The expected output is the data itself, duplicated in full.

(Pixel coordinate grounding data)
········

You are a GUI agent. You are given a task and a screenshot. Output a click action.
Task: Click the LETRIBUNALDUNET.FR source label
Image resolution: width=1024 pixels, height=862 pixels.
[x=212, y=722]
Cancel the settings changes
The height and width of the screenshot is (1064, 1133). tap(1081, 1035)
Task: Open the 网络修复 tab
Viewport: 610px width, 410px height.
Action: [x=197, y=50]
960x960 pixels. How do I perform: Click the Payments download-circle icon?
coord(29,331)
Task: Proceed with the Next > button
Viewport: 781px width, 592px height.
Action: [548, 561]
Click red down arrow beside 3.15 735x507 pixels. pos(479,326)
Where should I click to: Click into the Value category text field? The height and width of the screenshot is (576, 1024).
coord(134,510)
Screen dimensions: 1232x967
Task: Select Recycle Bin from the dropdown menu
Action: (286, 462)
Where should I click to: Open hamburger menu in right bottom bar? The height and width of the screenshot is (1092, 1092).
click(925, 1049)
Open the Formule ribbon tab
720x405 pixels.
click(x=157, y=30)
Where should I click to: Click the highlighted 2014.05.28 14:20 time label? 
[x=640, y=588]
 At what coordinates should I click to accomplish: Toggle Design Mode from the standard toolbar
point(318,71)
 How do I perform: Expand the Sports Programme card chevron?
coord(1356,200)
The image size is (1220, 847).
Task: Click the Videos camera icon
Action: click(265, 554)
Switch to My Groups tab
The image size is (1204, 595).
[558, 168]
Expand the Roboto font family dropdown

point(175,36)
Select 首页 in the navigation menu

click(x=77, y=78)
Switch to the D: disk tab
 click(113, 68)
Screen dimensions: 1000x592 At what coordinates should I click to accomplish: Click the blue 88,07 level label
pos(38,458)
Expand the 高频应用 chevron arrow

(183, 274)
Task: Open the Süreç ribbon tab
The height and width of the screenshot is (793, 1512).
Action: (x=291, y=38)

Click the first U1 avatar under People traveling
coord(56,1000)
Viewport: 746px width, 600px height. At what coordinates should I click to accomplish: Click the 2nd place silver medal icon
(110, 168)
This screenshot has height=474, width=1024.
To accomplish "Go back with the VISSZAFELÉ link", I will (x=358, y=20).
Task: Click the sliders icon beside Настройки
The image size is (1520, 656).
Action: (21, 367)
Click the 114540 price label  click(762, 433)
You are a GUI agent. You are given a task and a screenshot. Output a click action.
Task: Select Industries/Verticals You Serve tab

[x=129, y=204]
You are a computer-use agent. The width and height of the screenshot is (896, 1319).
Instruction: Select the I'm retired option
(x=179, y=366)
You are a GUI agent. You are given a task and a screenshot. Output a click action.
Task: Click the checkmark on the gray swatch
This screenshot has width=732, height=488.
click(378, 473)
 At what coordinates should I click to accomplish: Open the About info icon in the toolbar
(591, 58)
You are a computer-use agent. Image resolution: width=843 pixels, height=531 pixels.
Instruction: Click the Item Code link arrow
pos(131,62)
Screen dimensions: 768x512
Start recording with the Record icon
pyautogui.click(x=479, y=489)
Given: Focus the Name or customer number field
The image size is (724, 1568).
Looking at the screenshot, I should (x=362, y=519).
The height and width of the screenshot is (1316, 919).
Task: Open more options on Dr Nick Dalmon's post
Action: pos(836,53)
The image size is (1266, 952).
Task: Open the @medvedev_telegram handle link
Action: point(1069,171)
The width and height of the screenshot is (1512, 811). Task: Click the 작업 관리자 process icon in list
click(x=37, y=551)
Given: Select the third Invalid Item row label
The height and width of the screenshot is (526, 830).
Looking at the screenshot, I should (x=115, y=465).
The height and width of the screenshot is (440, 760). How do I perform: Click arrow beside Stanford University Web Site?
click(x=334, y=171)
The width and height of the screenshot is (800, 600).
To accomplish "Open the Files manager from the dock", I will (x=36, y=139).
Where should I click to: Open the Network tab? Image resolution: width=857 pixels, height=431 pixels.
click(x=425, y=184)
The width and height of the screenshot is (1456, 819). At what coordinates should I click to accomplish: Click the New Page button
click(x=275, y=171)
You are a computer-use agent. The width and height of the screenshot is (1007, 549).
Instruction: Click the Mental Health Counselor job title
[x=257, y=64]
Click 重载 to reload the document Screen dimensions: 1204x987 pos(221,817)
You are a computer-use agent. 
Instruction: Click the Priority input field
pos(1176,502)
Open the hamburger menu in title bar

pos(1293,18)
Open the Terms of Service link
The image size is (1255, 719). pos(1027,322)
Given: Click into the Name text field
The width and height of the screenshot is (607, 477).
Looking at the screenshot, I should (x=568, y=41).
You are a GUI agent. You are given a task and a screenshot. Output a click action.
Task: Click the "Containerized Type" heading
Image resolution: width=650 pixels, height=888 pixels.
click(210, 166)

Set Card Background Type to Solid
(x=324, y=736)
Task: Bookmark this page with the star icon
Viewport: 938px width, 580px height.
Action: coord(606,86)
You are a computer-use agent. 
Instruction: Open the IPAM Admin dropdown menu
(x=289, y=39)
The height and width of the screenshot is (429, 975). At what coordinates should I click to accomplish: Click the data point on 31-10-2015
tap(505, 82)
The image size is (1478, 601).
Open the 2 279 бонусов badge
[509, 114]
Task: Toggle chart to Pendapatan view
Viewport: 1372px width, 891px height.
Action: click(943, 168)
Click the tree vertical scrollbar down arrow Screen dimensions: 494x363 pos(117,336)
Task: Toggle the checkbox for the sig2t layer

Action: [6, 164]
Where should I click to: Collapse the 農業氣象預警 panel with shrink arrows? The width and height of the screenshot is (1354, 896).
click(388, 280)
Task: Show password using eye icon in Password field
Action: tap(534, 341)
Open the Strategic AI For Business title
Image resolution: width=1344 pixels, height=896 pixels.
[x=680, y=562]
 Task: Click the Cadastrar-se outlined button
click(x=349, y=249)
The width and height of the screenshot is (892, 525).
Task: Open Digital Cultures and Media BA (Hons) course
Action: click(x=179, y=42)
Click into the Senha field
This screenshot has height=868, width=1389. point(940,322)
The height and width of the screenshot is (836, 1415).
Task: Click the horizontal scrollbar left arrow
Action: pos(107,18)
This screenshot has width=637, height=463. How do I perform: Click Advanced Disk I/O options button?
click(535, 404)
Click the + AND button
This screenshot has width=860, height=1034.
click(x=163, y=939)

········

Solution to this exercise -
You are a GUI agent. You are given a task and a screenshot. Output a click action.
Task: Click the LETRIBUNALDUNET.FR source label
Image resolution: width=1024 pixels, height=862 pixels.
[x=212, y=722]
Cancel the settings changes
The height and width of the screenshot is (1064, 1133). tap(1081, 1035)
Task: Open the 网络修复 tab
Viewport: 610px width, 410px height.
Action: [x=197, y=50]
960x960 pixels. How do I perform: Click the Payments download-circle icon?
coord(29,331)
Task: Proceed with the Next > button
Viewport: 781px width, 592px height.
Action: [548, 561]
Click red down arrow beside 3.15 735x507 pixels. pos(479,326)
Where should I click to: Click into the Value category text field? The height and width of the screenshot is (576, 1024).
coord(134,510)
Screen dimensions: 1232x967
Task: Select Recycle Bin from the dropdown menu
Action: (286, 462)
Where should I click to: Open hamburger menu in right bottom bar? The height and width of the screenshot is (1092, 1092).
click(925, 1049)
Open the Formule ribbon tab
720x405 pixels.
click(x=157, y=30)
Where should I click to: Click the highlighted 2014.05.28 14:20 time label? 
[x=640, y=588]
 At what coordinates should I click to accomplish: Toggle Design Mode from the standard toolbar
point(318,71)
 How do I perform: Expand the Sports Programme card chevron?
coord(1356,200)
The image size is (1220, 847).
Task: Click the Videos camera icon
Action: click(265, 554)
Switch to My Groups tab
The image size is (1204, 595).
[558, 168]
Expand the Roboto font family dropdown

point(175,36)
Select 首页 in the navigation menu

click(x=77, y=78)
Switch to the D: disk tab
 click(113, 68)
Screen dimensions: 1000x592 At what coordinates should I click to accomplish: Click the blue 88,07 level label
pos(38,458)
Expand the 高频应用 chevron arrow

(183, 274)
Task: Open the Süreç ribbon tab
The height and width of the screenshot is (793, 1512).
Action: (x=291, y=38)

Click the first U1 avatar under People traveling
coord(56,1000)
Viewport: 746px width, 600px height. At what coordinates should I click to accomplish: Click the 2nd place silver medal icon
(110, 168)
This screenshot has height=474, width=1024.
To accomplish "Go back with the VISSZAFELÉ link", I will (x=358, y=20).
Task: Click the sliders icon beside Настройки
The image size is (1520, 656).
Action: (21, 367)
Click the 114540 price label  click(762, 433)
You are a GUI agent. You are given a task and a screenshot. Output a click action.
Task: Select Industries/Verticals You Serve tab

[x=129, y=204]
You are a computer-use agent. The width and height of the screenshot is (896, 1319).
Instruction: Select the I'm retired option
(x=179, y=366)
You are a GUI agent. You are given a task and a screenshot. Output a click action.
Task: Click the checkmark on the gray swatch
This screenshot has width=732, height=488.
click(378, 473)
 At what coordinates should I click to accomplish: Open the About info icon in the toolbar
(591, 58)
You are a computer-use agent. Image resolution: width=843 pixels, height=531 pixels.
Instruction: Click the Item Code link arrow
pos(131,62)
Screen dimensions: 768x512
Start recording with the Record icon
pyautogui.click(x=479, y=489)
Given: Focus the Name or customer number field
The image size is (724, 1568).
Looking at the screenshot, I should (x=362, y=519).
The height and width of the screenshot is (1316, 919).
Task: Open more options on Dr Nick Dalmon's post
Action: pos(836,53)
The image size is (1266, 952).
Task: Open the @medvedev_telegram handle link
Action: point(1069,171)
The width and height of the screenshot is (1512, 811). Task: Click the 작업 관리자 process icon in list
click(x=37, y=551)
Given: Select the third Invalid Item row label
The height and width of the screenshot is (526, 830).
Looking at the screenshot, I should (x=115, y=465).
The height and width of the screenshot is (440, 760). How do I perform: Click arrow beside Stanford University Web Site?
click(x=334, y=171)
The width and height of the screenshot is (800, 600).
To accomplish "Open the Files manager from the dock", I will (x=36, y=139).
Where should I click to: Open the Network tab? Image resolution: width=857 pixels, height=431 pixels.
click(x=425, y=184)
The width and height of the screenshot is (1456, 819). At what coordinates should I click to accomplish: Click the New Page button
click(x=275, y=171)
You are a computer-use agent. The width and height of the screenshot is (1007, 549).
Instruction: Click the Mental Health Counselor job title
[x=257, y=64]
Click 重载 to reload the document Screen dimensions: 1204x987 pos(221,817)
You are a computer-use agent. 
Instruction: Click the Priority input field
pos(1176,502)
Open the hamburger menu in title bar

pos(1293,18)
Open the Terms of Service link
The image size is (1255, 719). pos(1027,322)
Given: Click into the Name text field
The width and height of the screenshot is (607, 477).
Looking at the screenshot, I should (x=568, y=41).
You are a GUI agent. You are given a task and a screenshot. Output a click action.
Task: Click the "Containerized Type" heading
Image resolution: width=650 pixels, height=888 pixels.
click(210, 166)

Set Card Background Type to Solid
(x=324, y=736)
Task: Bookmark this page with the star icon
Viewport: 938px width, 580px height.
Action: coord(606,86)
You are a computer-use agent. 
Instruction: Open the IPAM Admin dropdown menu
(x=289, y=39)
The height and width of the screenshot is (429, 975). At what coordinates should I click to accomplish: Click the data point on 31-10-2015
tap(505, 82)
The image size is (1478, 601).
Open the 2 279 бонусов badge
[509, 114]
Task: Toggle chart to Pendapatan view
Viewport: 1372px width, 891px height.
Action: click(943, 168)
Click the tree vertical scrollbar down arrow Screen dimensions: 494x363 pos(117,336)
Task: Toggle the checkbox for the sig2t layer

Action: [6, 164]
Where should I click to: Collapse the 農業氣象預警 panel with shrink arrows? The width and height of the screenshot is (1354, 896).
click(388, 280)
Task: Show password using eye icon in Password field
Action: tap(534, 341)
Open the Strategic AI For Business title
Image resolution: width=1344 pixels, height=896 pixels.
[x=680, y=562]
 Task: Click the Cadastrar-se outlined button
click(x=349, y=249)
The width and height of the screenshot is (892, 525).
Task: Open Digital Cultures and Media BA (Hons) course
Action: click(x=179, y=42)
Click into the Senha field
This screenshot has height=868, width=1389. point(940,322)
The height and width of the screenshot is (836, 1415).
Task: Click the horizontal scrollbar left arrow
Action: pos(107,18)
This screenshot has width=637, height=463. How do I perform: Click Advanced Disk I/O options button?
click(535, 404)
Click the + AND button
This screenshot has width=860, height=1034.
click(x=163, y=939)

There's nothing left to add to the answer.